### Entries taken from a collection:
○ ○ ○ ○ ○
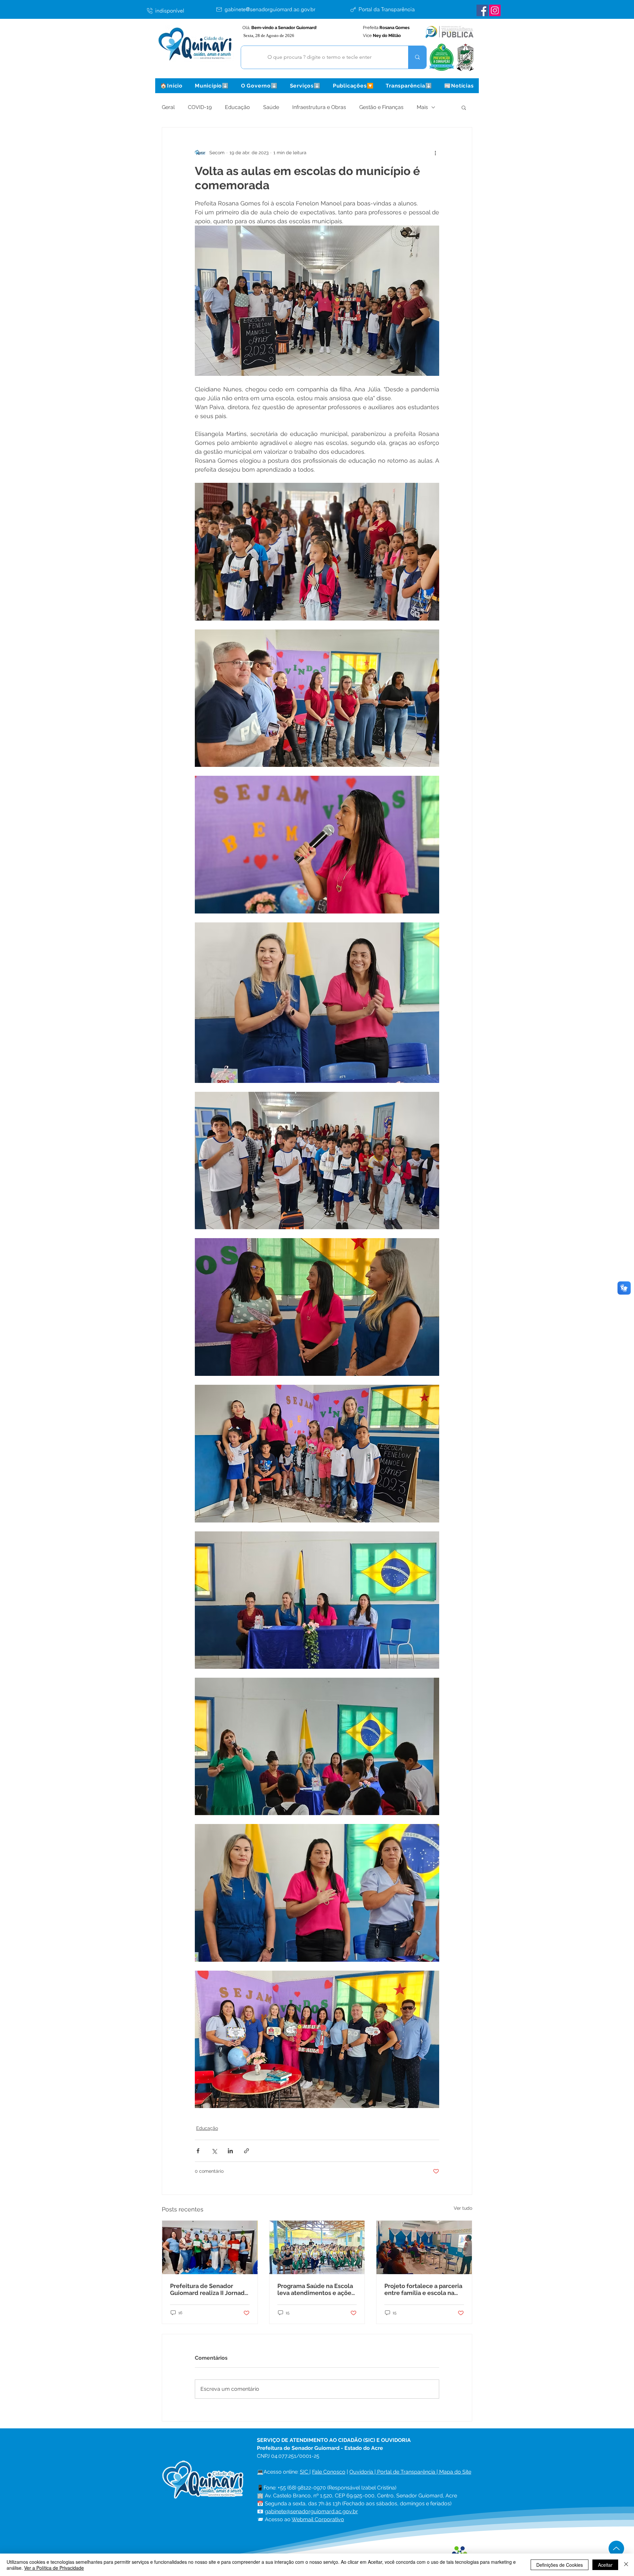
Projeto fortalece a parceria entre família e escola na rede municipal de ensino (423, 2289)
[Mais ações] (435, 153)
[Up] (616, 2548)
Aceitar (605, 2564)
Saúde (271, 107)
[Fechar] (626, 2565)
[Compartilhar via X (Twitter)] (214, 2151)
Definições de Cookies (559, 2564)
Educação (237, 107)
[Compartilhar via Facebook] (198, 2151)
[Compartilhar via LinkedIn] (230, 2151)
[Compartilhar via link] (246, 2151)
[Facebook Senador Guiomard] (482, 10)
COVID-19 (200, 107)
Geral (168, 107)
○ ○ ○ ○ ○
Take the line holding "[Mais ações] (435, 153)" and the lines after it through the end of the entries. Retype them exactly and add nothing.

[Mais ações] (435, 153)
[Up] (616, 2548)
Aceitar (605, 2564)
Saúde (271, 107)
[Fechar] (626, 2565)
[Compartilhar via X (Twitter)] (214, 2151)
Definições de Cookies (559, 2564)
Educação (237, 107)
[Compartilhar via Facebook] (198, 2151)
[Compartilhar via LinkedIn] (230, 2151)
[Compartilhar via link] (246, 2151)
[Facebook Senador Guiomard] (482, 10)
COVID-19 (200, 107)
Geral (168, 107)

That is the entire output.